1. This letter is addressed: Walt Whitman | 328 Mickle Street | Camden | New Jersey U.S.A. It is postmarked: London | AM | DE 24 | 88 | Canada; Camden [illegible] | Dec | 2 [illegible] | 6 AM | [illegible] | Rec'd. [back]

2. Whitman wanted to publish a "big book" that included all of his writings, and, with the help of Horace Traubel, he made the presswork and binding decisions for the volume. Frederick Oldach bound Whitman's Complete Poems & Prose (1888), which included a profile photo of the poet on the title page. The book was published in December 1888. For more information on the book, see Ed Folsom's Whitman Making Books/Books Making Whitman: A Catalog and Commentary. [back]

3. See Horace Traubel, With Walt Whitman in Camden, Wednesday, December 26, 1888[back]

4. See Whitman's letter to Bucke of December 20, 1888. [back]

5. William Douglas O'Connor (1832–1889) was the author of the grand and grandiloquent Whitman pamphlet "The Good Gray Poet," published in 1866 (a digital version of the pamphlet is available at "The Good Gray Poet: A Vindication").
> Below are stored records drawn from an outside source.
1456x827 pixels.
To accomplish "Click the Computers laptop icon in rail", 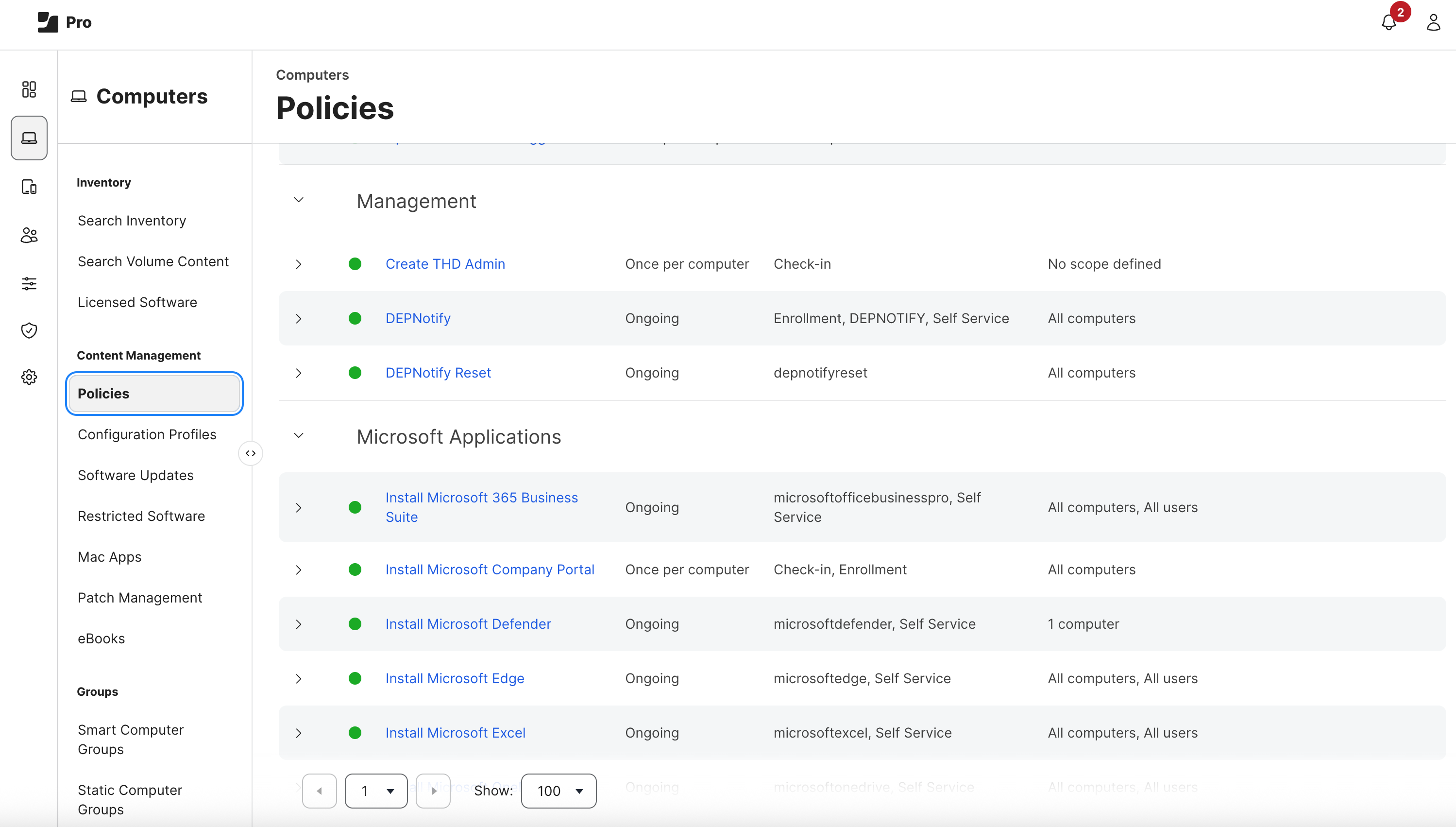I will point(29,138).
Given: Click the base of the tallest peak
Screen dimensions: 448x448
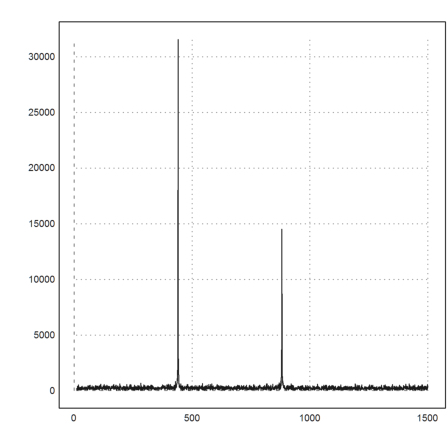Looking at the screenshot, I should click(x=178, y=387).
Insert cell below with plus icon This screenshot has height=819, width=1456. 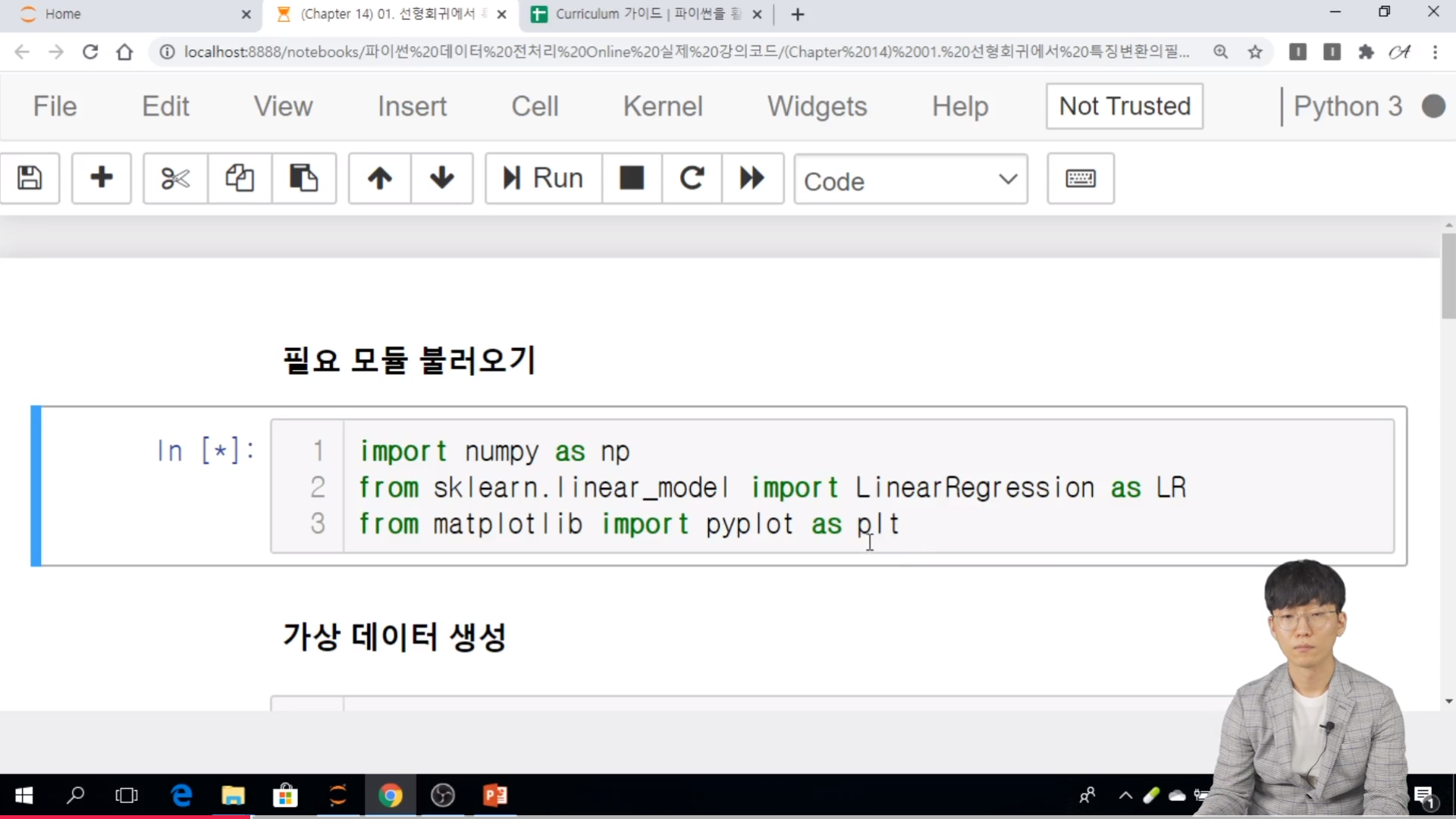pyautogui.click(x=101, y=178)

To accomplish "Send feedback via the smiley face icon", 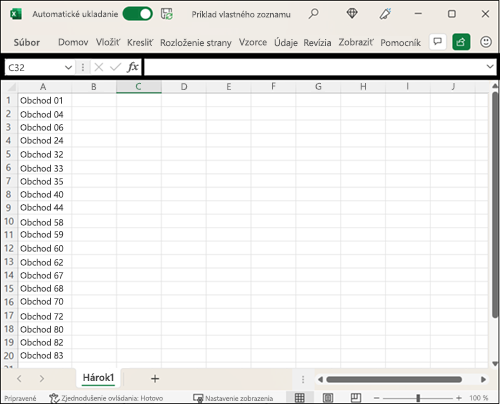I will (486, 42).
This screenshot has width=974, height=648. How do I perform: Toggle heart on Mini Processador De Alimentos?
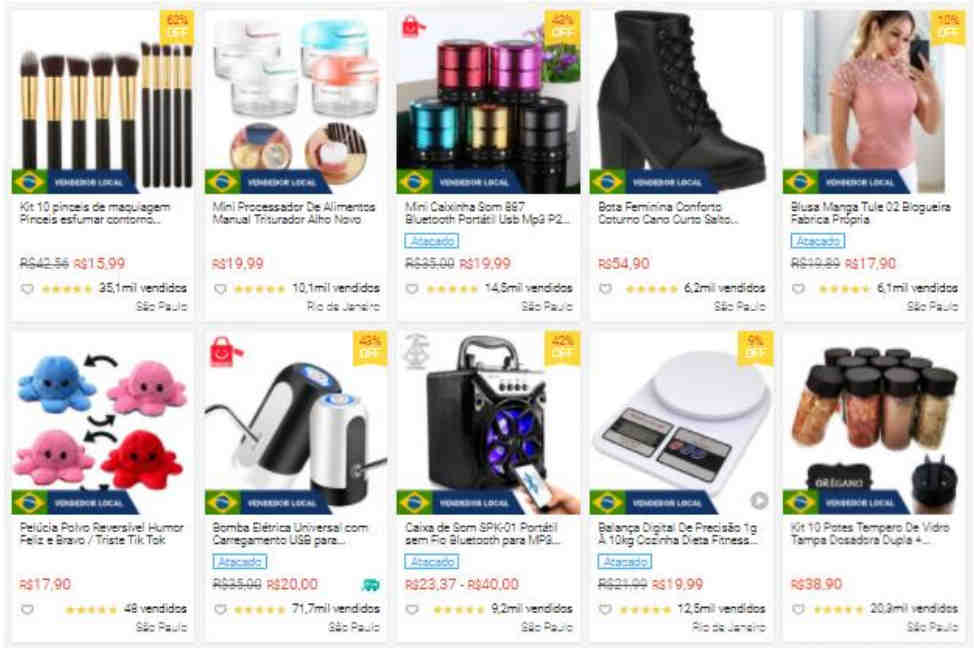(x=220, y=289)
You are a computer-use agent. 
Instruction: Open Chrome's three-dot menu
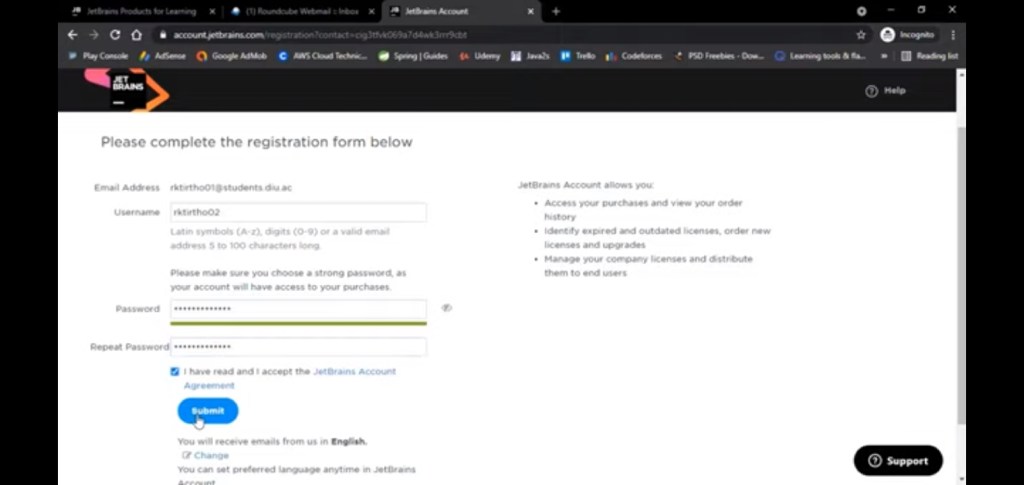952,34
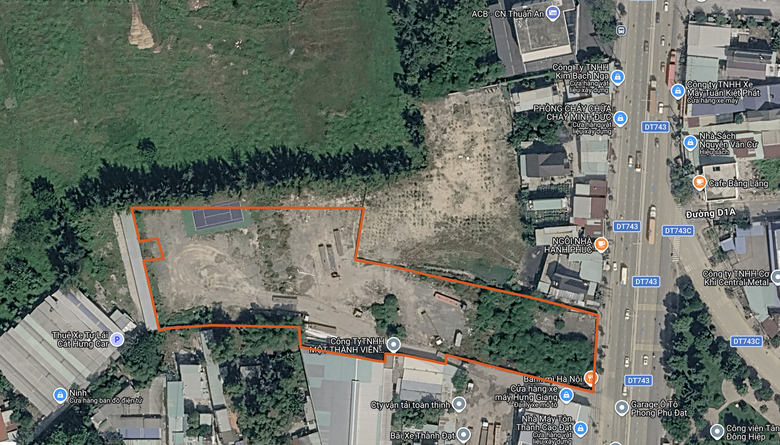
Task: Click the tennis court inside the orange boundary
Action: 218,217
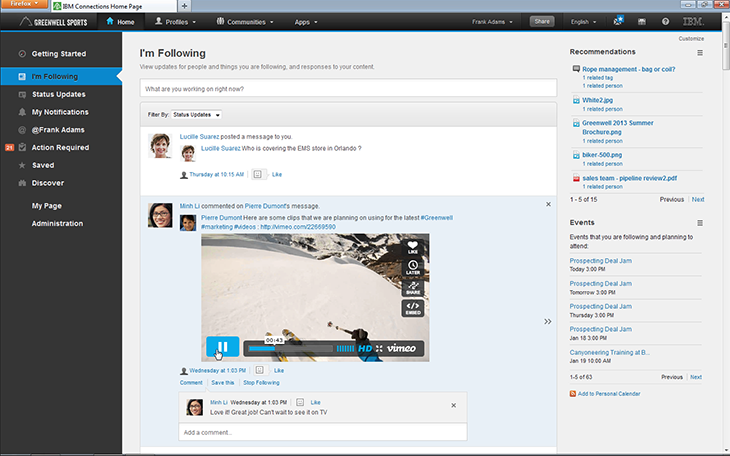Click the double-chevron expand icon beside video post

pyautogui.click(x=547, y=321)
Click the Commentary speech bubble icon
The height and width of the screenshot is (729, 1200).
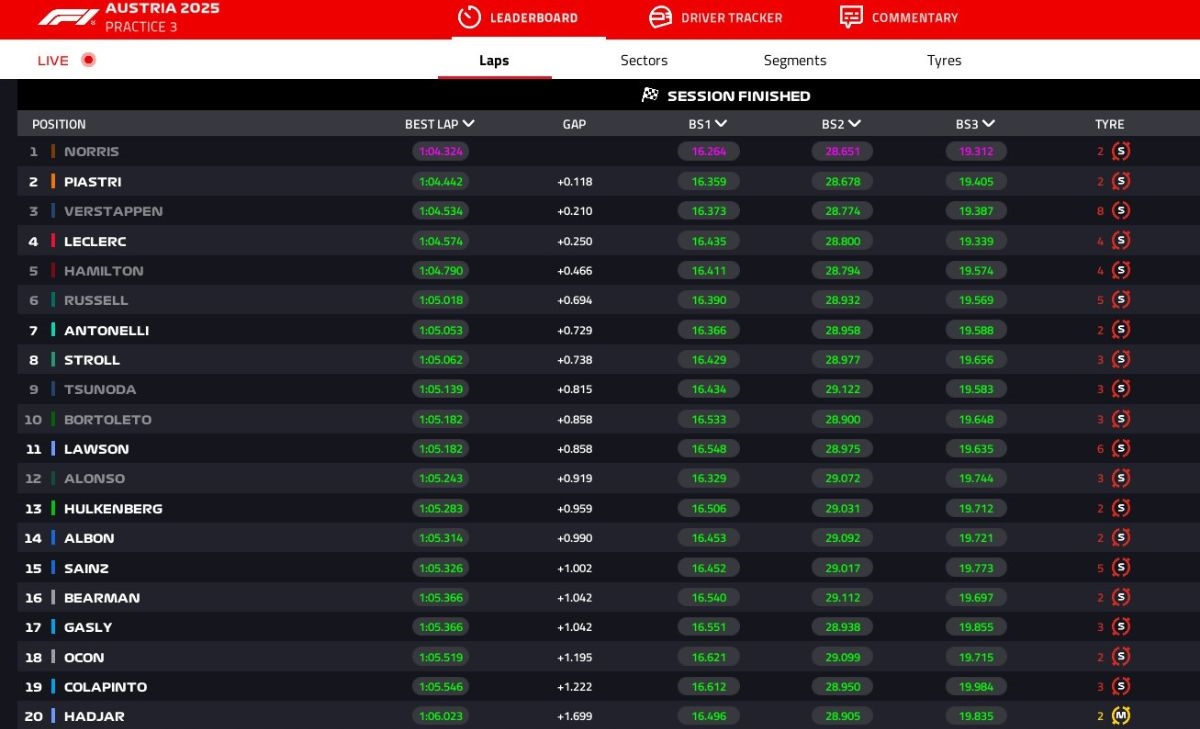click(851, 17)
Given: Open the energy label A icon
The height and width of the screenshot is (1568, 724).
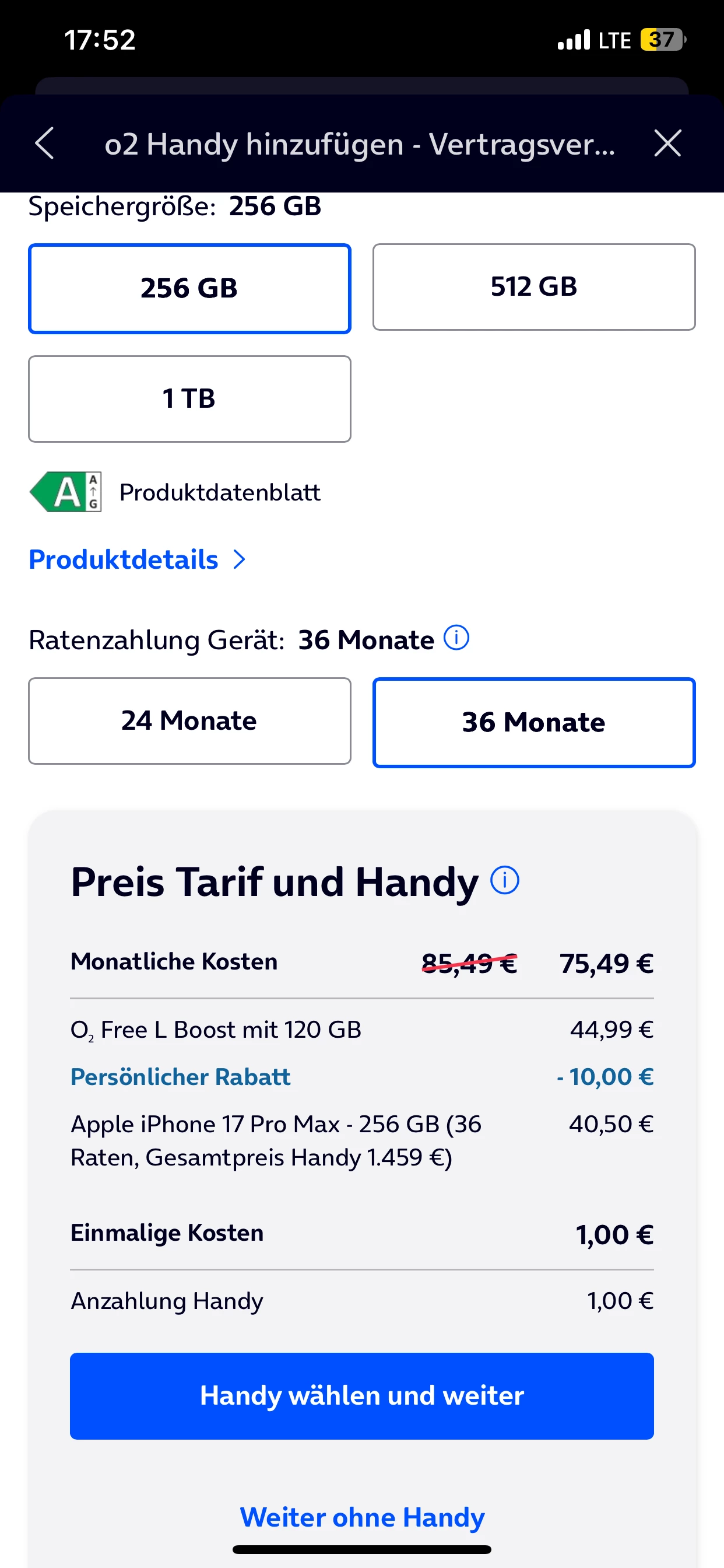Looking at the screenshot, I should click(66, 492).
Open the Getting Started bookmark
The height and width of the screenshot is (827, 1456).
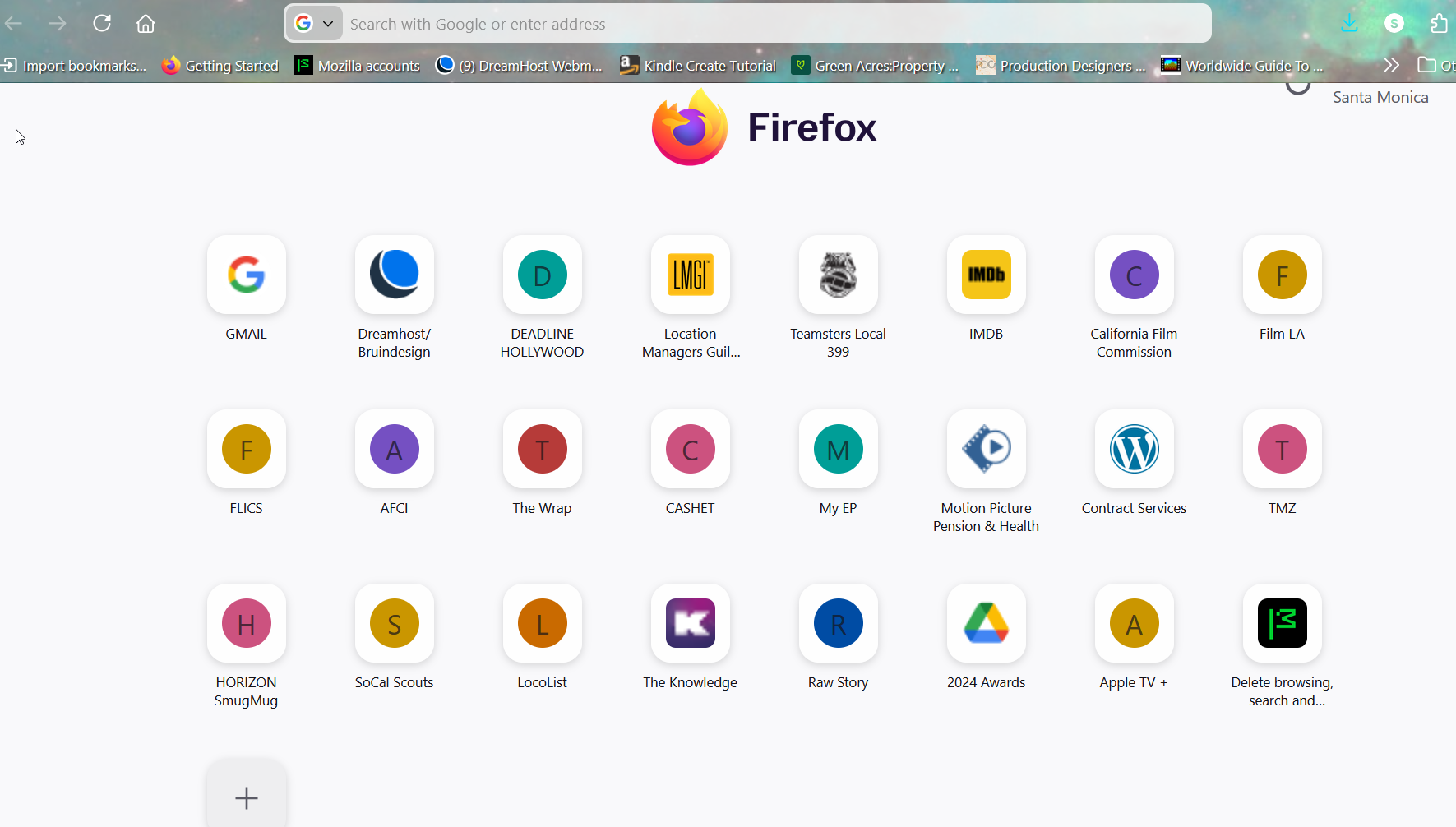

For more on Whitman's relationship with O'Connor, see Deshae E. Lott, "O'Connor, William Douglas (1832–1889)," Walt Whitman: An Encyclopedia, ed. J.R. LeMaster and Donald D. Kummings (New York: Garland Publishing, 1998). [back]

6. William John Gurd (1845–1903) was Richard Maurice Bucke's brother-in-law, with whom he was designing a gas and fluid meter to be patented in Canada and sold in England. Bucke believed the meter would be worth "millions of dollars," while Whitman remained skeptical, sometimes to Bucke's annoyance. In a March 18, 1888, letter to William D. O'Connor, Whitman wrote, "The practical outset of the meter enterprise collapsed at the last moment for the want of capital investors." For additional information, see Horace Traubel, With Walt Whitman in Camden, Sunday, March 17, 1889, Monday, March 18, 1889, Friday, March 22, 1889, and Wednesday, April 3, 1889.  [back]

7. Bucke is referring to busts of Whitman sculpted by Sidney Morse (1833–1903). [back]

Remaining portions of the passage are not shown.